Most of the offenses on this list are extremely violent: assault, carjacking, murder, sexual assault, and armed robbery, for example. DUI is not on the list, but there are circumstances where it will count, covered below.
Under the Three Strikes Law, anyone who accumulates three of these convictions must be given a sentence of 25 years to life in prison. Any conviction counts if it took place after March 7, 1994 (when the law was put into effect). It does not matter how much time goes by between convictions.
When does a DUI count as a “strike”?
There are many circumstances where a DUI can be charged as a felony, but even a felony DUI is not always a strike. DUI does not appear on the lists of serious or violent felonies, and most DUIs do not count as a first strike, second strike or any strike. There are three main exceptions, however, where a DUI can potentially count as a strike:
- Felony DUI causing injuries
- DUI manslaughter or murder
- A repeat DUI after one of the above charges
DUI Causing Injuries as a “Strike”
Besides violent and serious felonies, a crime can also count as a strike if it ended up causing someone great bodily injury. Great bodily injury includes things like:
- Broken bones
- Brain damage
- Internal bleeding
- Loss of a limb
If your DUI involves an allegation of great bodily harm, and you are convicted, it will count as a strike against you. If you have two previous strikes from other felony convictions, it will trigger the mandatory 25 years to life sentence.
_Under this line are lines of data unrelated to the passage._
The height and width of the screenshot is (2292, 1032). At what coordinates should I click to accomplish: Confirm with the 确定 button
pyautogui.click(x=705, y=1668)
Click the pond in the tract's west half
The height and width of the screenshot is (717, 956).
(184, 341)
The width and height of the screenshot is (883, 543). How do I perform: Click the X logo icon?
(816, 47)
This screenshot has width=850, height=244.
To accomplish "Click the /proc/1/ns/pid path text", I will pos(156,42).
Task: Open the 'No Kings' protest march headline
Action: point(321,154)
DUI Murder or Manslaughter as a “Strike”
In some ways, charging a DUI death this way is a legal technicality and does not reflect the violent or enraged intention of a normal murder or manslaughter case. Unfortunately, convicted on one of these charges, your DUI does count as a violent felony and it will be a strike. Again, if this is your third strike, it will trigger the sentence of 25 years to life.
Repeat DUI as a “Strike”
Normally a repeat DUI is not a strike, even if it qualifies you for extra penalties and even if it is a felony fourth DUI.
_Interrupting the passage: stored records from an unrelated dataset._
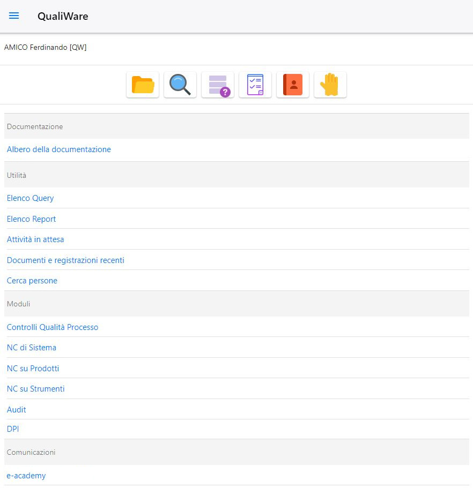Select NC su Strumenti

click(36, 389)
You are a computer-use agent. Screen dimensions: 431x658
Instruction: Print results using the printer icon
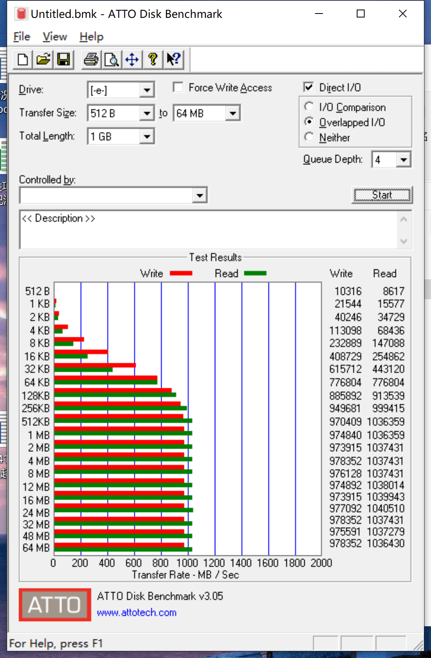[x=91, y=60]
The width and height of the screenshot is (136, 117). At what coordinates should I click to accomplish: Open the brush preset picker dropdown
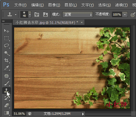tap(30, 14)
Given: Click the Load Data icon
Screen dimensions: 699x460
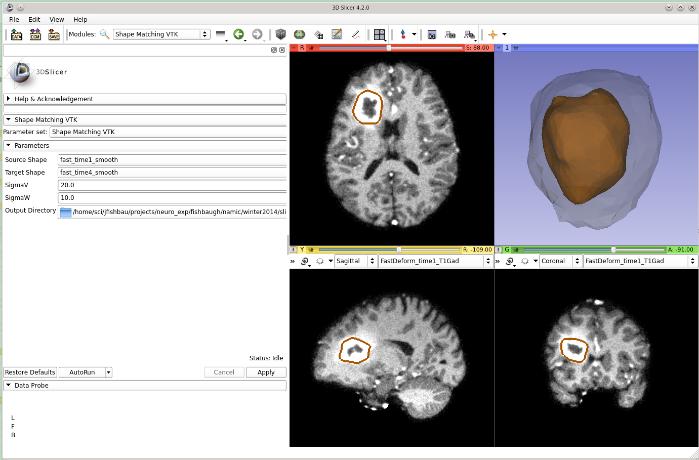Looking at the screenshot, I should (x=17, y=34).
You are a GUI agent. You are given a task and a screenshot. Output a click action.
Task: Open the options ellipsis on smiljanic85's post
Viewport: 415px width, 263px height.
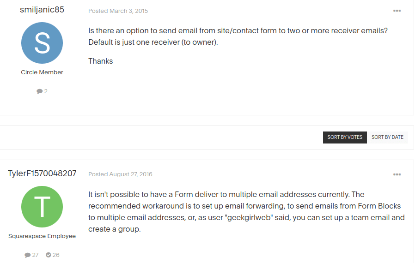click(x=397, y=11)
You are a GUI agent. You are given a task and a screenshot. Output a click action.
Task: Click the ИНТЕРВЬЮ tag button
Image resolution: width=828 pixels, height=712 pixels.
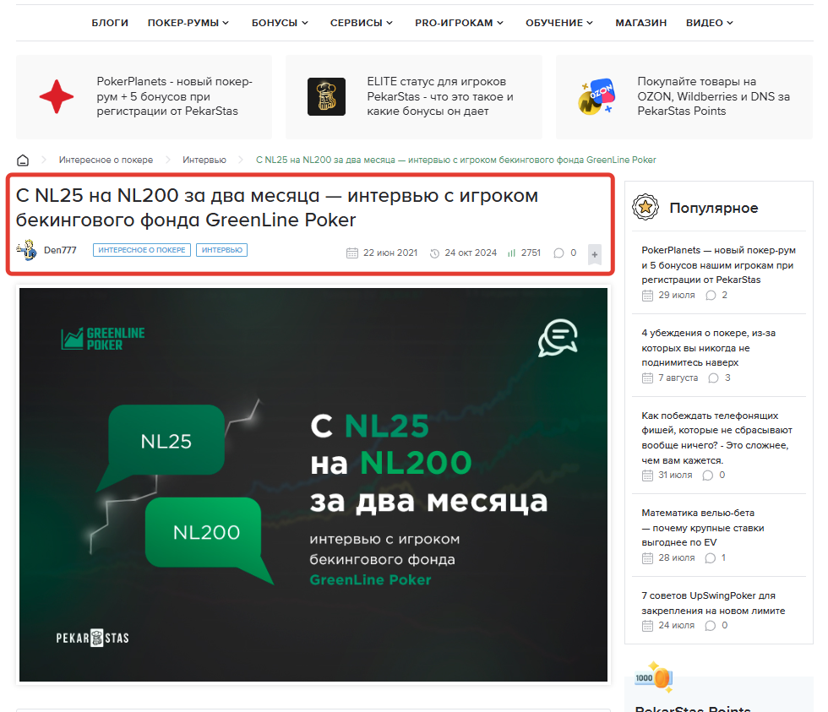pos(221,250)
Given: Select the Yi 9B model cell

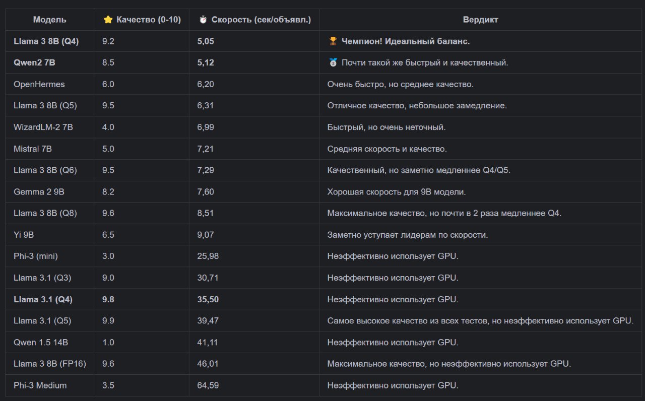Looking at the screenshot, I should [x=24, y=235].
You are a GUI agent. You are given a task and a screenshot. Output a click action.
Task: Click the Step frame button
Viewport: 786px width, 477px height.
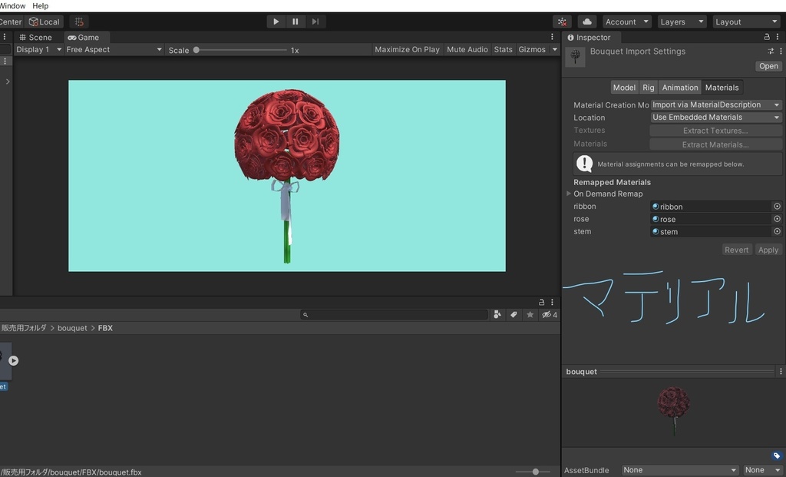[315, 22]
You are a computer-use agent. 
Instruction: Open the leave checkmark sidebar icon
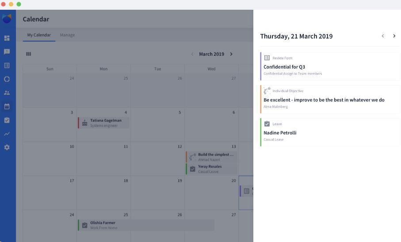[7, 120]
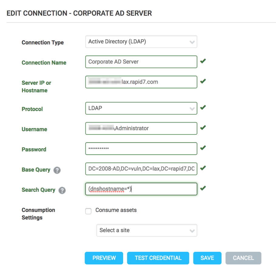276x273 pixels.
Task: Click the green checkmark beside Server Hostname
Action: [x=203, y=81]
Imagine, however, that you were convicted of felony DUI manslaughter 11 years ago. Now you are pulled over for DUI again. This time, no one was hurt, no one was killed, and there was no car accident. It is a “clean” DUI.
Unfortunately, because of your past felony DUI manslaughter, the prosecutor can elevate the current charge to felony status, too. And—even though it is not a manslaughter case—the new charge can also count as a strike. Your previous DUI manslaughter case effectively “contaminates” the new DUI as if it was also a violent or serious crime. In other words: any DUI can count as a strike if you have a previous DUI strike on your record.
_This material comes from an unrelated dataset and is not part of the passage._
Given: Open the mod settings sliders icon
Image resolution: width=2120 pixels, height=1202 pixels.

This is a controversial interpretation of the Three Strikes Law, and it could be disputed in court. But at least one case like this has already been upheld by the California Supreme Court, which means that more prosecutors are likely to seek the same “strike” status in situations like this.
Fighting the Three Strike System
For the three strikes system, it does not matter whether all of your previous strikes were DUIs or if none of them were. It also doesn’t matter whether this was your first time DUI. All that matters is that you have three qualifying convictions since 1994. If so, you face the possibility of life in prison.
We believe that this system is unnecessarily harsh, and that it is not fair to punish DUI as if it were a violent felony. We also know that it is possible to fight a Three Strikes DUI case and win. A good lawyer may be able to downgrade the charge to something that is not a “strike,” or even win your case altogether. You need to fight the charge.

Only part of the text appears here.